> _Prompt_
Write out all of the data exactly as it appears.

> _Record extracts_
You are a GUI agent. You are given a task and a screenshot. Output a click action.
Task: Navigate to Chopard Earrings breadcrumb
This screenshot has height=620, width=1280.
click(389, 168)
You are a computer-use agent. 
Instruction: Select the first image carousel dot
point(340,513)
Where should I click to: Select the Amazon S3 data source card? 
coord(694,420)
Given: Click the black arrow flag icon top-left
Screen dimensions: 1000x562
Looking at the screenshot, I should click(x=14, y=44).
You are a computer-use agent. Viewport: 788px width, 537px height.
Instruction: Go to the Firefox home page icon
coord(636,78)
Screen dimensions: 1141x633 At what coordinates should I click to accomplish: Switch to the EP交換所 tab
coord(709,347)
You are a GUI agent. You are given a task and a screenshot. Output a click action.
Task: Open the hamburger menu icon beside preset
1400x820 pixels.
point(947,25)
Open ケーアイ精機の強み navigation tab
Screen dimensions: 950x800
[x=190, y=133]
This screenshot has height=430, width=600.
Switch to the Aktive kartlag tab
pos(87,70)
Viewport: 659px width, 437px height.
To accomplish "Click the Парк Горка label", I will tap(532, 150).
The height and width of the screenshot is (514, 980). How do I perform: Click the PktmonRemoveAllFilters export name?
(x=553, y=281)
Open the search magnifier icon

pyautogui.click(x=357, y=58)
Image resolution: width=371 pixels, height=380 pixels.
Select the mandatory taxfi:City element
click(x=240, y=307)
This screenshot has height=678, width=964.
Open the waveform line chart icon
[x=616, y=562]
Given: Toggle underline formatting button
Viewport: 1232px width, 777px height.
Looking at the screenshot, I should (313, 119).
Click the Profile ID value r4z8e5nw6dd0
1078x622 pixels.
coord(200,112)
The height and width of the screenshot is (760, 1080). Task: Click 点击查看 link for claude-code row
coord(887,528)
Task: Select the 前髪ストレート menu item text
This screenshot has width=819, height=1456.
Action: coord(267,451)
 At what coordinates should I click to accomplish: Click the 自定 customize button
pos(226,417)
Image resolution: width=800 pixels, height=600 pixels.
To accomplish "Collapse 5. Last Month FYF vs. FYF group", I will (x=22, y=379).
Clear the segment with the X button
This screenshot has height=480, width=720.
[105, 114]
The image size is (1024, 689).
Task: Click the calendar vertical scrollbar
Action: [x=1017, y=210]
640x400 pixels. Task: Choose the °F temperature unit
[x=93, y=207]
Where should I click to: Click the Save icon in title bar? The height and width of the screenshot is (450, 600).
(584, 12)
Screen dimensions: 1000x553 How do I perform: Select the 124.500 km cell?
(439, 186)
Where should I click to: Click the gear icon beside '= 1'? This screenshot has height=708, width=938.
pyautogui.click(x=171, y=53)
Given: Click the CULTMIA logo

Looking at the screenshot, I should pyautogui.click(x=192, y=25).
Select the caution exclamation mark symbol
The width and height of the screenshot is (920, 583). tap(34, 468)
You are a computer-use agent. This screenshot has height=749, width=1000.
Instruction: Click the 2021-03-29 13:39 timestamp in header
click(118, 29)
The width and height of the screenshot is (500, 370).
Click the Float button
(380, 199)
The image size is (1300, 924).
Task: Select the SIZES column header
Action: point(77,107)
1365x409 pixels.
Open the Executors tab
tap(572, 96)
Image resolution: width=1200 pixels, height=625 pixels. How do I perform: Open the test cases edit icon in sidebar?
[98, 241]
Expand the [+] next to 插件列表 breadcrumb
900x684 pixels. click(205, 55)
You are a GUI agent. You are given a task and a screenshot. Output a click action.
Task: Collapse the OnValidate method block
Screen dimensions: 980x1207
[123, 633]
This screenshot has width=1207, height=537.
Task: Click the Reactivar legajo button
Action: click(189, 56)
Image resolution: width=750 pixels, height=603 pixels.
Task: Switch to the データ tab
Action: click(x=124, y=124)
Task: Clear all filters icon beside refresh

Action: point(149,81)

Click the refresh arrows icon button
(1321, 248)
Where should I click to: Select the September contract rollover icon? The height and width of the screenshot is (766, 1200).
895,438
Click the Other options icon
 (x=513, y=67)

> _The answer_
You are a GUI agent. You are given a task and a screenshot. Output a click action.
Task: Navigate to Chopard Earrings breadcrumb
This screenshot has height=620, width=1280.
click(389, 168)
You are a computer-use agent. 
Instruction: Select the first image carousel dot
point(340,513)
Where should I click to: Select the Amazon S3 data source card? 
coord(694,420)
Given: Click the black arrow flag icon top-left
Screen dimensions: 1000x562
Looking at the screenshot, I should click(x=14, y=44).
You are a computer-use agent. Viewport: 788px width, 537px height.
Instruction: Go to the Firefox home page icon
coord(636,78)
Screen dimensions: 1141x633 At what coordinates should I click to accomplish: Switch to the EP交換所 tab
coord(709,347)
You are a GUI agent. You are given a task and a screenshot. Output a click action.
Task: Open the hamburger menu icon beside preset
1400x820 pixels.
point(947,25)
Open ケーアイ精機の強み navigation tab
Screen dimensions: 950x800
[x=190, y=133]
This screenshot has height=430, width=600.
Switch to the Aktive kartlag tab
pos(87,70)
Viewport: 659px width, 437px height.
To accomplish "Click the Парк Горка label", I will tap(532, 150).
The height and width of the screenshot is (514, 980). How do I perform: Click the PktmonRemoveAllFilters export name?
(x=553, y=281)
Open the search magnifier icon

pyautogui.click(x=357, y=58)
Image resolution: width=371 pixels, height=380 pixels.
Select the mandatory taxfi:City element
click(x=240, y=307)
This screenshot has height=678, width=964.
Open the waveform line chart icon
[x=616, y=562]
Given: Toggle underline formatting button
Viewport: 1232px width, 777px height.
Looking at the screenshot, I should (313, 119).
Click the Profile ID value r4z8e5nw6dd0
1078x622 pixels.
coord(200,112)
The height and width of the screenshot is (760, 1080). Task: Click 点击查看 link for claude-code row
coord(887,528)
Task: Select the 前髪ストレート menu item text
This screenshot has width=819, height=1456.
Action: coord(267,451)
 At what coordinates should I click to accomplish: Click the 自定 customize button
pos(226,417)
Image resolution: width=800 pixels, height=600 pixels.
To accomplish "Collapse 5. Last Month FYF vs. FYF group", I will (x=22, y=379).
Clear the segment with the X button
This screenshot has height=480, width=720.
[105, 114]
The image size is (1024, 689).
Task: Click the calendar vertical scrollbar
Action: [x=1017, y=210]
640x400 pixels. Task: Choose the °F temperature unit
[x=93, y=207]
Where should I click to: Click the Save icon in title bar? The height and width of the screenshot is (450, 600).
(584, 12)
Screen dimensions: 1000x553 How do I perform: Select the 124.500 km cell?
(439, 186)
Where should I click to: Click the gear icon beside '= 1'? This screenshot has height=708, width=938.
pyautogui.click(x=171, y=53)
Given: Click the CULTMIA logo

Looking at the screenshot, I should pyautogui.click(x=192, y=25).
Select the caution exclamation mark symbol
The width and height of the screenshot is (920, 583). tap(34, 468)
You are a computer-use agent. This screenshot has height=749, width=1000.
Instruction: Click the 2021-03-29 13:39 timestamp in header
click(118, 29)
The width and height of the screenshot is (500, 370).
Click the Float button
(380, 199)
The image size is (1300, 924).
Task: Select the SIZES column header
Action: point(77,107)
1365x409 pixels.
Open the Executors tab
tap(572, 96)
Image resolution: width=1200 pixels, height=625 pixels. How do I perform: Open the test cases edit icon in sidebar?
[98, 241]
Expand the [+] next to 插件列表 breadcrumb
900x684 pixels. click(205, 55)
You are a GUI agent. You are given a task and a screenshot. Output a click action.
Task: Collapse the OnValidate method block
Screen dimensions: 980x1207
[123, 633]
This screenshot has width=1207, height=537.
Task: Click the Reactivar legajo button
Action: click(189, 56)
Image resolution: width=750 pixels, height=603 pixels.
Task: Switch to the データ tab
Action: click(x=124, y=124)
Task: Clear all filters icon beside refresh

Action: point(149,81)

Click the refresh arrows icon button
(1321, 248)
Where should I click to: Select the September contract rollover icon? The height and width of the screenshot is (766, 1200).
895,438
Click the Other options icon
 (x=513, y=67)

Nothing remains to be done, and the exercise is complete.